San Antonio, Texas, is a fast-growing city, and more hotels are being developed there than anywhere else. Bruce Ford of Lodging Econometrics says that 44 hotels are at least on the drawing board and expect about an additional 7,360 keys. This number includes the 1,000-room Grand Hyatt Convention Center Hotel next to the Lila Cockrell Theater and Henry B. Gonzalez Convention Center. The hotel is slated for a 2008 opening, about 20 years after the idea was hatched. InterContinental Hotels Group will have its third Indigo in Texas, a conversion of the former Gibbs building at the Alamo, and a boutique hotel is being developed out of the former Neisner Department Store at East Houston Street and Broadway. San Antonio-based Santikos Development has sold three acres to InterMountain Management, Monroe, Louisiana, for a Courtyard by Marriott.

The Caribbean and Central America may well see a rash of Hiltons. Hilton Hotels Corp. has signed a strategic alliance agreement with Caribbean Property Group (CPG), New York City. CPG’s portfolio already includes The Ritz-Carlton San Juan Hotel, Spa and Casino and the Radisson Ambassador Hotel and Casino, both in Puerto Rico. Now, with Hilton, CPG will target Costa Rica, the Dominican Republic, Panama, Puerto Rico and Trinidad for a selection of Hilton brands.

Hilton has announced similar partnerships for the UK with Shiva Hotels Ltd., founded by Rishi Sachdev, CEO of Rising Star LLP, Guernsey, Channel Islands, and his father Ramesh Sachdev. One of the first developments will be a Hilton that the Sachdevs are building near London Heathrow’s forthcoming Terminal 5. Hilton also has a new “preferred development alliance” for Russia with London & Regional Hotels, London, owners of the London Hilton on Park Lane, the Trafalgar Hilton, London, and the Frankfurt Hilton. L&R, led by former optomotrist Ian Livingston, who lives in Monte Carlo, and his brother, surveyor Richard Livingstone, who is actually based in Cape Town, announced way back in March that, under its Moscow director, David Geovanis, it was already developing in Voronezh, Samara, Saratov, Kazan, Krasnoyarsk, Yekaterinburg, Chelyabinsk, Nizhny Novgorod, Volgograd, Omsk, Ufa and Perm. The first L&R Hilton, of whichever brand, will be in Novosibirsk.

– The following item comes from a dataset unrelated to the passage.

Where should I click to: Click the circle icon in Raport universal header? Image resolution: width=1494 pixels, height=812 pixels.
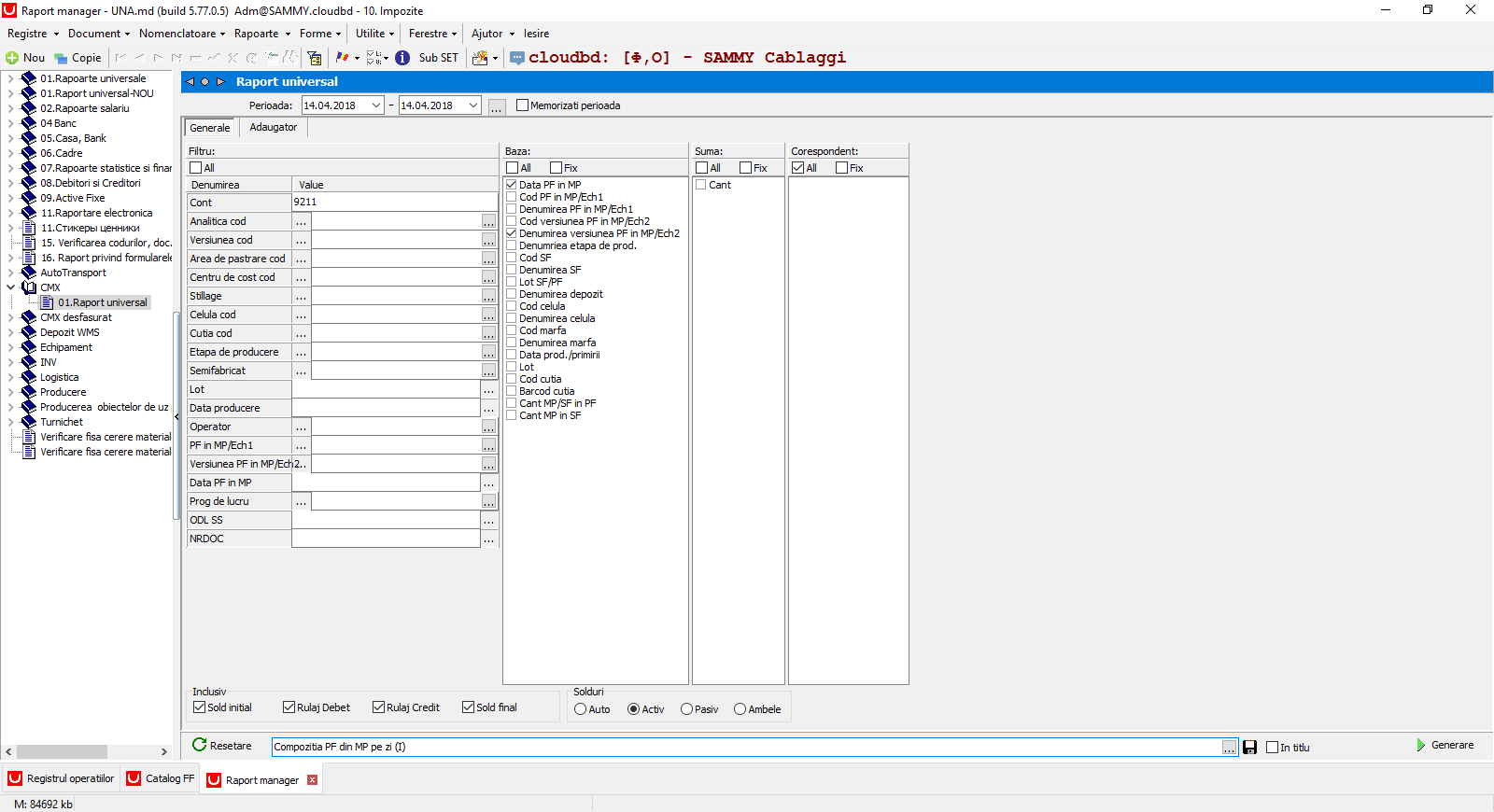coord(205,82)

So what else is happening, outside of the Hilton world? In France, a consortium of 73 hospitality professionals, owners of single-unit hotels and restaurants, owns the 12-year old SIGHOR group, based in Clermont-Ferrand (led by CEO Bernard Gorce, they see such involvement as a way to make more money than would be possible from their own properties). As well as running 17 motorway service stations, SIGHOR already has five ACE hotels in central France and as soon as 12 are open it will open itself to franchising worldwide. ACE hotels have exteriors suitable for the locale but interiors are standardized. All have 56 bedrooms measuring 250 sq. ft. (23 sq.m). There are no fitness or dining facilities but a full cooked breakfast is offered. Free wireless connectivity throughout and a price of only €35 per night (plus €7 for breakfast) are quickly attracting business from France’s many other convenience hotels.

With the exception of game lodges, little is heard of development in Africa, but now that Libya is opening up that could well change. So far there is only one international hotel in Libya, the 300-room Corinthia Bab Africa in Tripoli. It runs at 100% occupancy. If an oil conference is cancelled at the last minute, rooms are immediately sold on to those on the wait-list who had been forced to lodge elsewhere. The hotel is owned by Malta-based Corinthia Palace Hotel Co. Ltd, which developed it with Libya’s Libyan Foreign Investment Company. The Libyan company now states that it intends to have the best hotel in every one of the 54 capital cities throughout the African continent.